菅義偉首相は28日、全国的に新型コロナウイルスの新規感染者が減少していることを受け、19都道府県に発令している緊急事態宣言と、8県に適用中の、まん延防止等重点措置について、30日の期限での全面解除を決定した。緊急事態宣言を解除した都道府県のまん延防止等重点措置への移行も見送って、全国で4月4日以来、約半年ぶりに緊急事態宣言、まん延防止等重点措置から解放される。

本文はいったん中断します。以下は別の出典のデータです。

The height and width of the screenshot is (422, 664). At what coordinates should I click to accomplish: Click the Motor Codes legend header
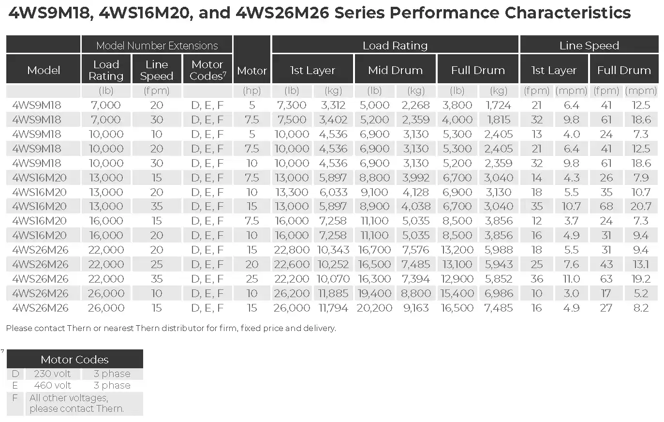coord(74,360)
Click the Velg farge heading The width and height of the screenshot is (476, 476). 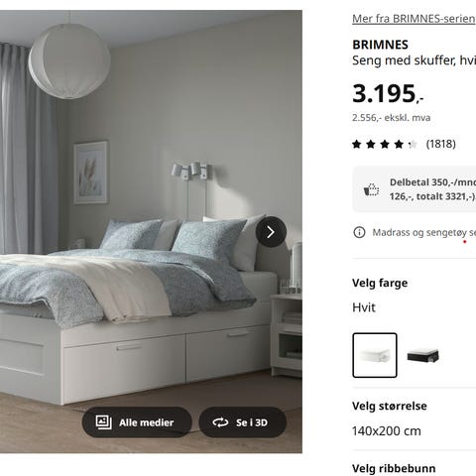380,283
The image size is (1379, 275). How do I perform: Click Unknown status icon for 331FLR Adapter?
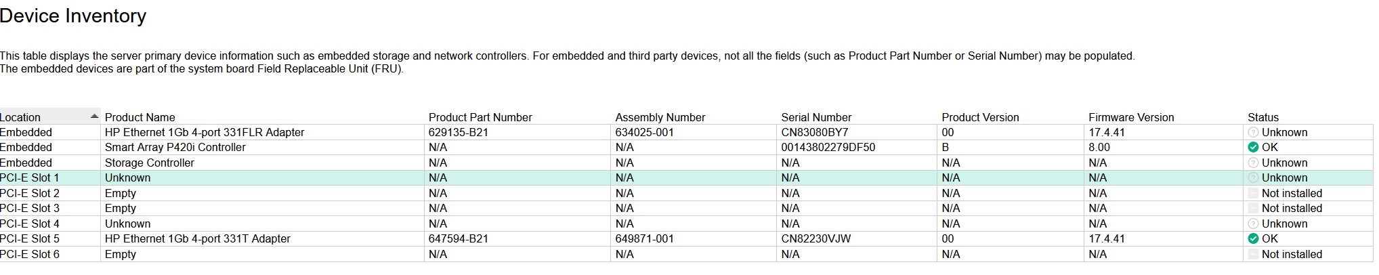[1253, 133]
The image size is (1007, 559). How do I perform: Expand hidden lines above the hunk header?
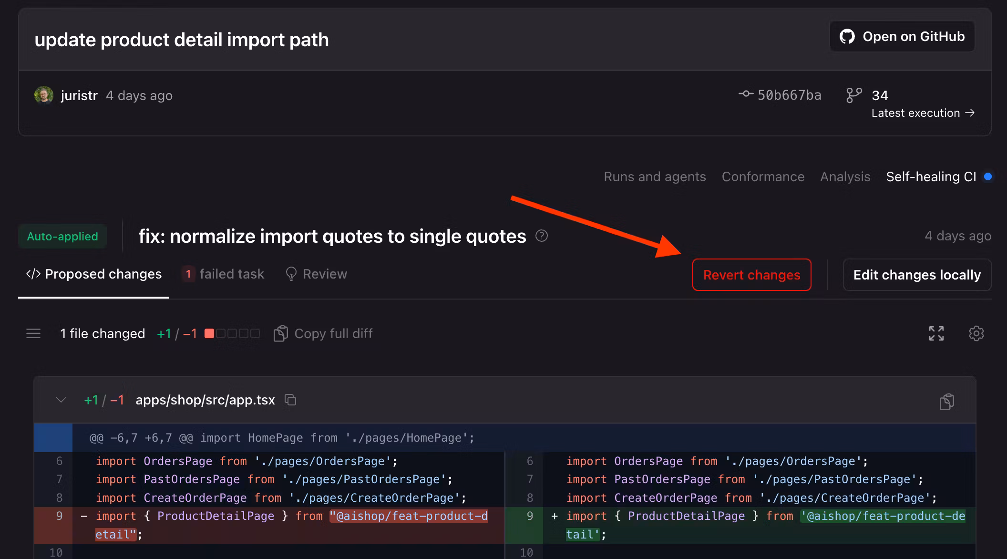coord(53,438)
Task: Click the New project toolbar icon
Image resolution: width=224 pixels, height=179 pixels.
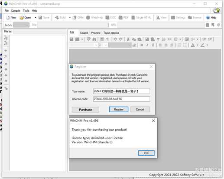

政府は、全国的に病床使用率や重症用病床使用率が「50%未満」となり、解除宣言の目安となったことから、解除可能と判断した。菅首相は「認証を受けた飲食店について都道府県の判断で酒類を提供し、営業時間は21時までとすることも可能とします。段階的な緩和を行った上でワクチンの接種証明や検査結果も活用したさらになる措置も検討します。新型コロナとの戦いは新たな段階を迎えます」と強調した。

29日、自民党の新総裁が誕生し、菅首相は任期満了の30日をもって退陣する。これが首相として最後の会見となる可能性がある。だが、これまで国民感覚とは隔たりのある発言を連発し、批判を浴びた経験は生かされなかったようだ。8月25日の会見では感染急拡大の最中で感染収束へ「明かりは、はっきりと見え始めています」と楽観論を唱えた。今回の全面解除によって再拡大も懸念されるが、「数々のご批判もありましたが、今や(ワクチン接種の)効果は明らかであり、明かりは日々、輝きを増していると実感している」と、さらに楽観視している様子だった。

首相会見を重ねる度に、自民党への逆風を強めた張本人と党内からも名指しされた。最後の最後まで「菅劇場」は迷走を続けたまま、幕切れとなりそうだ。